Conclusion 3. FALSE. I have already debunked the prognosis argument. Further, in the vignette preceding the discussion, the authors describe resuscitation guided by parameters other than lactate. The only "problem" in the vignette is that we are asked to explain the lactate that "unexpectedly" increases on day 2 (without being told anything about the natural history of variation of lactate levels), a problem which should not exist because the lactate level should not have been repeated. The elevated lactate did not cross any decision threshold for a change in therapy, therefore it was a useless test (See Kasirer and Pauker, NEJM, 1980 for further explication). Indeed, the rising (or "trending") lactate, only served as bait for therapeutic misadventure. Understanding the course of disease? Only experience, logic, insight, and reflection in the absence of misinformation and misguidance can yield that.
Premise 4. "Perhaps the main reason that lactate is used....is that alternatives are quite limited."

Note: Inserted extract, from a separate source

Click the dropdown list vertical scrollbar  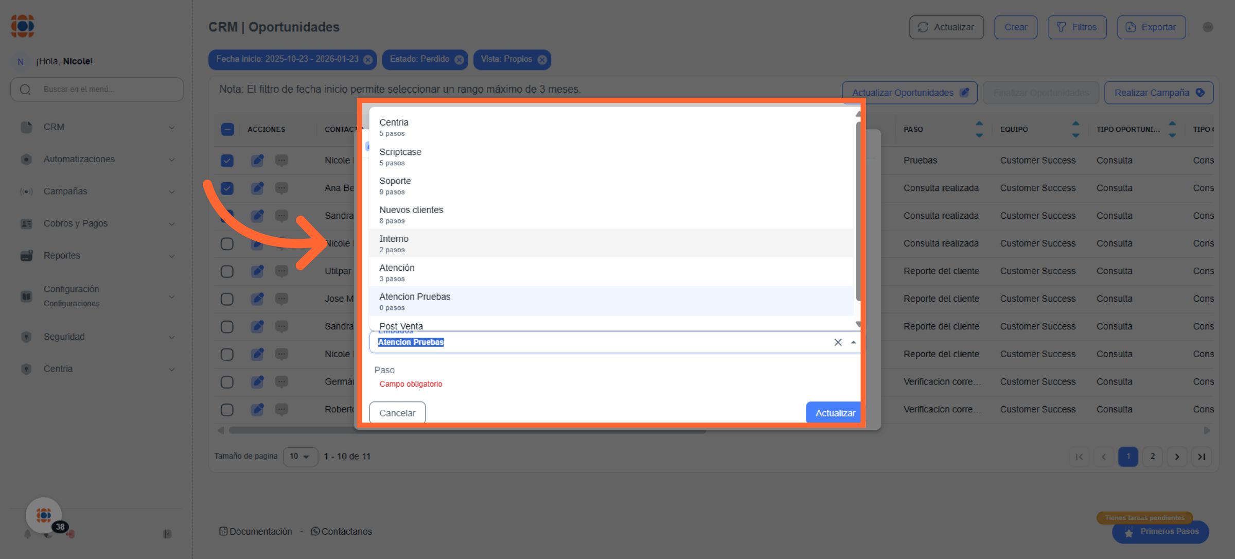858,211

Conclusion 4. NONSENSE. That there is no good test for the outcome that we want to test for is no excuse for using a flawed test, the results of which have no meaningful bearing on the course of illness or the decisions we must make along that course. Seriously?
I am at a total loss as to how we let misguidance such as this pass muster in a journal such as JAMA, or how we continue to inculcate young and developing physicians with such sophistry.
But I recognize the result. "Trending troponins" in a lady with COPD and respiratory failure on the ventilator.